Our work has been supported by Defense Advanced Research Projects Administration (DARPA contract W81XWH-05-2-0026) as well as grants from the U.S. Public Health Service National Institutes of Health (GM067082 and AI068021) and discretionary funds from Boehringer Ingelheim and Merck Research Laboratories. Dr. J. E. Davoren developed the improved synthesis of XJB-5-131 shown in Scheme 16.

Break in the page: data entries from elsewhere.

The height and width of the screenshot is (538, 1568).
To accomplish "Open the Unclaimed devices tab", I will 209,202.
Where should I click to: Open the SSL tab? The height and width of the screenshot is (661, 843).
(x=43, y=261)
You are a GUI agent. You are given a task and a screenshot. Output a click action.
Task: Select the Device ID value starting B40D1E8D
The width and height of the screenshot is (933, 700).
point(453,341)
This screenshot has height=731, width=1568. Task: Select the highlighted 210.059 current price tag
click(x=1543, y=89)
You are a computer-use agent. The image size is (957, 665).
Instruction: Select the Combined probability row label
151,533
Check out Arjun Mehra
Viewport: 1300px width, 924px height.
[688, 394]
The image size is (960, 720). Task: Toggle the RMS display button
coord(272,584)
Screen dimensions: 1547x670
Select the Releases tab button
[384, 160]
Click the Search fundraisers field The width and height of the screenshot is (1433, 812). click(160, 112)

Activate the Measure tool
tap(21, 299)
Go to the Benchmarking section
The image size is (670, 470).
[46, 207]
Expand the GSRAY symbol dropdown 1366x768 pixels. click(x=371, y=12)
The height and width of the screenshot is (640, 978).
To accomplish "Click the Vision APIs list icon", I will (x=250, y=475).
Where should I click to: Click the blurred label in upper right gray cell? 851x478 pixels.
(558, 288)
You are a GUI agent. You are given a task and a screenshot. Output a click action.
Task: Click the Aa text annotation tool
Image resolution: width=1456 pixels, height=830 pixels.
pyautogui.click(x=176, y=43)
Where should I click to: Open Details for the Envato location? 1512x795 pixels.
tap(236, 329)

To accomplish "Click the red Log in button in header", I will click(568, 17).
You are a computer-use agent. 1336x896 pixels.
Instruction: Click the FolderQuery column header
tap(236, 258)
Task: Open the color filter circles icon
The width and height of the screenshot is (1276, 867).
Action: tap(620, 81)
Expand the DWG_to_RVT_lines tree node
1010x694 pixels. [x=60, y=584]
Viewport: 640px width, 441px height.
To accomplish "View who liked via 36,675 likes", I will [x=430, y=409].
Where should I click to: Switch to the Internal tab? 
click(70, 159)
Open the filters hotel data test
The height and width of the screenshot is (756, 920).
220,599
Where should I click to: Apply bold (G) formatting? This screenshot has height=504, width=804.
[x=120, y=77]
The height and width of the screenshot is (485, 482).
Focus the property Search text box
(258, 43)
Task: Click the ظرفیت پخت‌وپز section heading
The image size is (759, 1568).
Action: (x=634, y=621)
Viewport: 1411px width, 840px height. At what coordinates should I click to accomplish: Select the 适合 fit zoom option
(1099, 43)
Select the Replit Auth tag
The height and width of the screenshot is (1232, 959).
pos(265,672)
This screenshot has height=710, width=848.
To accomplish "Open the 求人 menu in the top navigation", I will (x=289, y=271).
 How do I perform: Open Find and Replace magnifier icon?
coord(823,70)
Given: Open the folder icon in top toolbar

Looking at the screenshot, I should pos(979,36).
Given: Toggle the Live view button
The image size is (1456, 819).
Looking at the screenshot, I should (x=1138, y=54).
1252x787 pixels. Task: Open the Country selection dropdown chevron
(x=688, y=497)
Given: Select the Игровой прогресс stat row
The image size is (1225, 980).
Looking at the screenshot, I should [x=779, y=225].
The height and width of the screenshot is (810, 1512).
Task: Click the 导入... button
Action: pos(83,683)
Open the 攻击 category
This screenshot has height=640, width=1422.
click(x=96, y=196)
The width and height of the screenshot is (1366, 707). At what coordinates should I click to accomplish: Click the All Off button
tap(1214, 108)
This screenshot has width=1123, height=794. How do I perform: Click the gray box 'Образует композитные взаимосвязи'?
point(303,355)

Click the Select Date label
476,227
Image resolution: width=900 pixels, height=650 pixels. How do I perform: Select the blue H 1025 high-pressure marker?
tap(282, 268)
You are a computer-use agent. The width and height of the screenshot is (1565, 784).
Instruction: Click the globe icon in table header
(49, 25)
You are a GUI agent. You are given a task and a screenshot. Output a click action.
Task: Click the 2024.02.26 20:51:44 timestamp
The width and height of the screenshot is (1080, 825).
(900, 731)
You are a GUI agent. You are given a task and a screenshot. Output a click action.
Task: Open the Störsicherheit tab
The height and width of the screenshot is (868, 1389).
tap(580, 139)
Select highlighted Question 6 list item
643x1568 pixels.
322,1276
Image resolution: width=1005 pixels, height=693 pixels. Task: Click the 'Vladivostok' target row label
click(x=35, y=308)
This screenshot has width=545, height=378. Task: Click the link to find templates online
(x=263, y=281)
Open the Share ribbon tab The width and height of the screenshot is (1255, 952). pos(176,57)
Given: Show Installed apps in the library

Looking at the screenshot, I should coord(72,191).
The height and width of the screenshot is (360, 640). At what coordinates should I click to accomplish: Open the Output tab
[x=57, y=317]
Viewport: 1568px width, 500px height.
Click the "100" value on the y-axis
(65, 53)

Peter Wipf was born in Aarau, Switzerland. He received his Dipl. Chem. in 1984 and his PhD in 1987 from the University of Zurich under the direction of Professor Heinz Heimgartner. After a Swiss NSF postdoctoral fellowship with Professor Robert E. Ireland at the University of Virginia, Wipf began his appointment at the University of Pittsburgh in the fall of 1990. His research interests include the total synthesis of natural products, organometallic and heterocyclic chemistry, combinatorial, medicinal and computational chemistry. His group studies chemical reactivity and the use of synthesis to augment the chemical toolbox and develop new therapeutic strategies. The discovery of fundamentally new reaction pathways is stimulated by exploratory studies of transition metal complexes, in particular zirconocenes.